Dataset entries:
-=-=-

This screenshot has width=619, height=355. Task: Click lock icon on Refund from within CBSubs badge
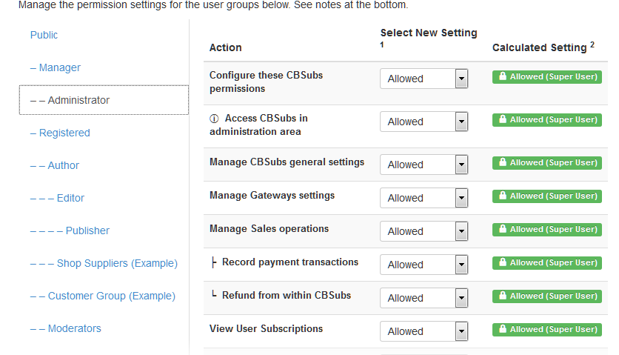tap(503, 295)
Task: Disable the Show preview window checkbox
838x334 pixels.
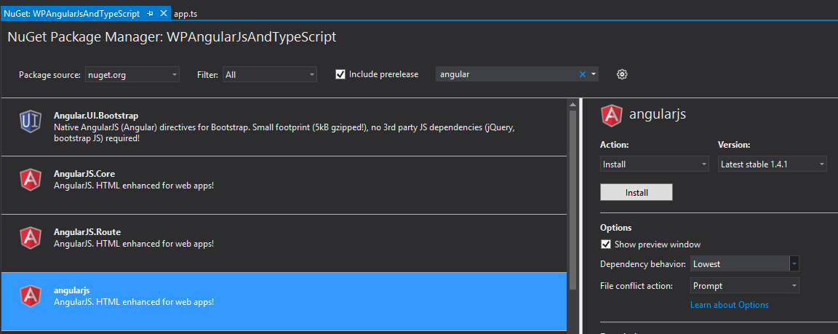Action: [x=606, y=244]
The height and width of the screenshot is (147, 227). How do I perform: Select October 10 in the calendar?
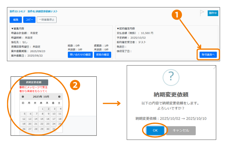pos(53,114)
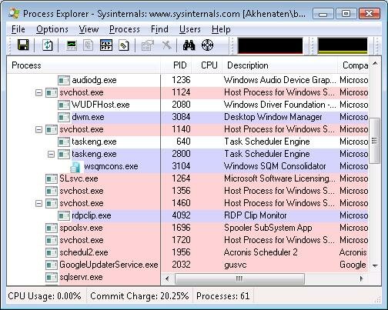Collapse the svchost.exe 1140 tree node

click(38, 129)
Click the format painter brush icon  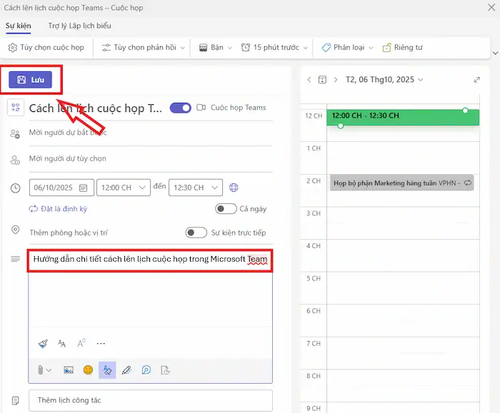[43, 343]
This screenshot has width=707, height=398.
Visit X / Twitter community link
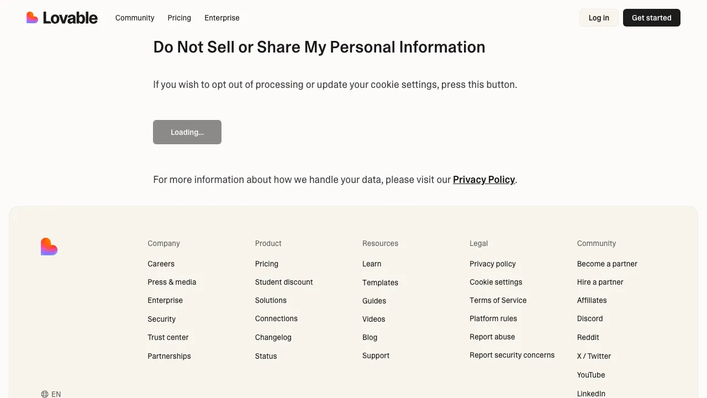(594, 356)
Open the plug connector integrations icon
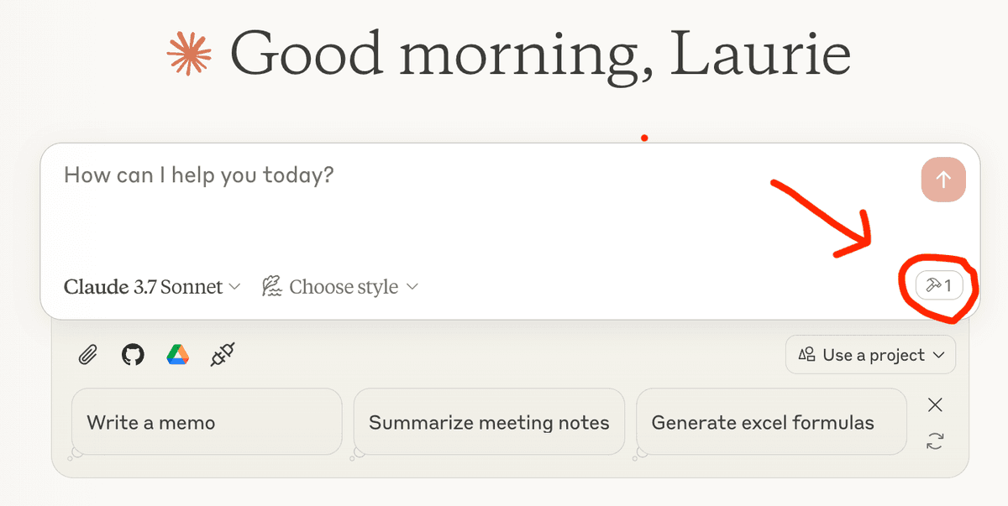 (222, 355)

-=-=-

ABOUT THIS EXERCISE:
Retype only the lines from the one with "This screenshot has width=707, height=398." through the final line of the entries, please, and keep the pictures out.

TASK RESPONSE:
This screenshot has width=707, height=398.
Visit X / Twitter community link
(594, 356)
Open the plug connector integrations icon
 (222, 355)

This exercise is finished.